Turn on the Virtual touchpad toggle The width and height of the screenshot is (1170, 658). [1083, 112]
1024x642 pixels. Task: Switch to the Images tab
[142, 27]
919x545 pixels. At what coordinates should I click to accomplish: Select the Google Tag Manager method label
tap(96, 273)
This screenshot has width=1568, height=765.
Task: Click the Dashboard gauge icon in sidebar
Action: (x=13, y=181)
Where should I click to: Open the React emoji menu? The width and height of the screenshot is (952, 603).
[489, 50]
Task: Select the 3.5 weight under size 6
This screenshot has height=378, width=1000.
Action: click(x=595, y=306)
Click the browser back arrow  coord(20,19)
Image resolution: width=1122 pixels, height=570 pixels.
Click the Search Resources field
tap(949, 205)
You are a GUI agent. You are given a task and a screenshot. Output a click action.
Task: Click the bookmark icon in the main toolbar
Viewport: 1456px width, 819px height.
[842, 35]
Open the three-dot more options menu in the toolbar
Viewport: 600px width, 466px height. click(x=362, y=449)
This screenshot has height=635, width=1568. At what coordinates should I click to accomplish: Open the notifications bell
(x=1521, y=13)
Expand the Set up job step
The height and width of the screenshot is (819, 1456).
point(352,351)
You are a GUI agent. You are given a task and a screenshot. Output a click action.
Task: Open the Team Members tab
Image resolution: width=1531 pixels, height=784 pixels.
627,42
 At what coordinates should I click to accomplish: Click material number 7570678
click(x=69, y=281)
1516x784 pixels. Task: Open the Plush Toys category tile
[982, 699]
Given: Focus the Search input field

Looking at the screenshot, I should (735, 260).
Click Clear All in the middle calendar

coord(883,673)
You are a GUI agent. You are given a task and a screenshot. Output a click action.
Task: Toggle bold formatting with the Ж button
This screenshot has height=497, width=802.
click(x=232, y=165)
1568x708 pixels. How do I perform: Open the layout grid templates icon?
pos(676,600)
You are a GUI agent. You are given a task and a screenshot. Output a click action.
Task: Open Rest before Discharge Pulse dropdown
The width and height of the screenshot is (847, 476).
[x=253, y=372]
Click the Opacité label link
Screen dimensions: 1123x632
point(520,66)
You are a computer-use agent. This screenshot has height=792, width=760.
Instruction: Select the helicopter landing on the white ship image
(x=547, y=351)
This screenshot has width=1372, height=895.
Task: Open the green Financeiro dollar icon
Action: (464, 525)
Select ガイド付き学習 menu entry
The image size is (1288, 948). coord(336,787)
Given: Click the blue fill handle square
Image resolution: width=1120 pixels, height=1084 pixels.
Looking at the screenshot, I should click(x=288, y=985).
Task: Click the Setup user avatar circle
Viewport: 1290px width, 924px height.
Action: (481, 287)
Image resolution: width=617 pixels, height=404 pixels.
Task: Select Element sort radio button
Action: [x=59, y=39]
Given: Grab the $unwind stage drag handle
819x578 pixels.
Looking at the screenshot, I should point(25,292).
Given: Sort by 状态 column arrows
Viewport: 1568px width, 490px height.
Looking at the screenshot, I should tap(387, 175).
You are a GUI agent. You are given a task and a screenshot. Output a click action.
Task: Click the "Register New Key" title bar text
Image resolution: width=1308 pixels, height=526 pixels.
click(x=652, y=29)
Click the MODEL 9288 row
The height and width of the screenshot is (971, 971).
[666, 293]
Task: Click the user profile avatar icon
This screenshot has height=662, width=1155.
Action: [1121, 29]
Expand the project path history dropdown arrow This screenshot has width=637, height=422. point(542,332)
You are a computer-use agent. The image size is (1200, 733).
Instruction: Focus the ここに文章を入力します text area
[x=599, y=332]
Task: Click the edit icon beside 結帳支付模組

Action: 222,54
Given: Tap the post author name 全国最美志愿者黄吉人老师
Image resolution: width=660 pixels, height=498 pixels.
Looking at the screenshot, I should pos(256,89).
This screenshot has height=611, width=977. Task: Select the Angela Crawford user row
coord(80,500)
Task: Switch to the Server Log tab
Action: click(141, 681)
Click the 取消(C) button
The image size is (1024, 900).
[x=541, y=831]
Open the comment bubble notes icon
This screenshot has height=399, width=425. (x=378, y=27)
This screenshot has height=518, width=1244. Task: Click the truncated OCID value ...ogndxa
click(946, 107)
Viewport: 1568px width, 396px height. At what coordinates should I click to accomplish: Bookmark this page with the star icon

Activity:
Word for word, write out each record shown above.

Response to this exercise:
Turn on the Virtual touchpad toggle The width and height of the screenshot is (1170, 658). [1083, 112]
1024x642 pixels. Task: Switch to the Images tab
[142, 27]
919x545 pixels. At what coordinates should I click to accomplish: Select the Google Tag Manager method label
tap(96, 273)
This screenshot has width=1568, height=765.
Task: Click the Dashboard gauge icon in sidebar
Action: (x=13, y=181)
Where should I click to: Open the React emoji menu? The width and height of the screenshot is (952, 603).
[489, 50]
Task: Select the 3.5 weight under size 6
This screenshot has height=378, width=1000.
Action: click(x=595, y=306)
Click the browser back arrow  coord(20,19)
Image resolution: width=1122 pixels, height=570 pixels.
Click the Search Resources field
tap(949, 205)
You are a GUI agent. You are given a task and a screenshot. Output a click action.
Task: Click the bookmark icon in the main toolbar
Viewport: 1456px width, 819px height.
[842, 35]
Open the three-dot more options menu in the toolbar
Viewport: 600px width, 466px height. click(x=362, y=449)
This screenshot has height=635, width=1568. At what coordinates should I click to accomplish: Open the notifications bell
(x=1521, y=13)
Expand the Set up job step
The height and width of the screenshot is (819, 1456).
point(352,351)
You are a GUI agent. You are given a task and a screenshot. Output a click action.
Task: Open the Team Members tab
Image resolution: width=1531 pixels, height=784 pixels.
627,42
 At what coordinates should I click to accomplish: Click material number 7570678
click(x=69, y=281)
1516x784 pixels. Task: Open the Plush Toys category tile
[982, 699]
Given: Focus the Search input field

Looking at the screenshot, I should (735, 260).
Click Clear All in the middle calendar

coord(883,673)
You are a GUI agent. You are given a task and a screenshot. Output a click action.
Task: Toggle bold formatting with the Ж button
This screenshot has height=497, width=802.
click(x=232, y=165)
1568x708 pixels. How do I perform: Open the layout grid templates icon?
pos(676,600)
You are a GUI agent. You are given a task and a screenshot. Output a click action.
Task: Open Rest before Discharge Pulse dropdown
The width and height of the screenshot is (847, 476).
[x=253, y=372]
Click the Opacité label link
Screen dimensions: 1123x632
point(520,66)
You are a computer-use agent. This screenshot has height=792, width=760.
Instruction: Select the helicopter landing on the white ship image
(x=547, y=351)
This screenshot has width=1372, height=895.
Task: Open the green Financeiro dollar icon
Action: (464, 525)
Select ガイド付き学習 menu entry
The image size is (1288, 948). coord(336,787)
Given: Click the blue fill handle square
Image resolution: width=1120 pixels, height=1084 pixels.
Looking at the screenshot, I should click(x=288, y=985).
Task: Click the Setup user avatar circle
Viewport: 1290px width, 924px height.
Action: (481, 287)
Image resolution: width=617 pixels, height=404 pixels.
Task: Select Element sort radio button
Action: [x=59, y=39]
Given: Grab the $unwind stage drag handle
819x578 pixels.
Looking at the screenshot, I should point(25,292).
Given: Sort by 状态 column arrows
Viewport: 1568px width, 490px height.
Looking at the screenshot, I should tap(387, 175).
You are a GUI agent. You are given a task and a screenshot. Output a click action.
Task: Click the "Register New Key" title bar text
Image resolution: width=1308 pixels, height=526 pixels.
click(x=652, y=29)
Click the MODEL 9288 row
The height and width of the screenshot is (971, 971).
[666, 293]
Task: Click the user profile avatar icon
This screenshot has height=662, width=1155.
Action: [1121, 29]
Expand the project path history dropdown arrow This screenshot has width=637, height=422. point(542,332)
You are a computer-use agent. The image size is (1200, 733).
Instruction: Focus the ここに文章を入力します text area
[x=599, y=332]
Task: Click the edit icon beside 結帳支付模組

Action: 222,54
Given: Tap the post author name 全国最美志愿者黄吉人老师
Image resolution: width=660 pixels, height=498 pixels.
Looking at the screenshot, I should pos(256,89).
This screenshot has height=611, width=977. Task: Select the Angela Crawford user row
coord(80,500)
Task: Switch to the Server Log tab
Action: click(141, 681)
Click the 取消(C) button
The image size is (1024, 900).
[x=541, y=831]
Open the comment bubble notes icon
This screenshot has height=399, width=425. (x=378, y=27)
This screenshot has height=518, width=1244. Task: Click the truncated OCID value ...ogndxa
click(946, 107)
Viewport: 1568px width, 396px height. At what coordinates should I click to accomplish: Bookmark this page with the star icon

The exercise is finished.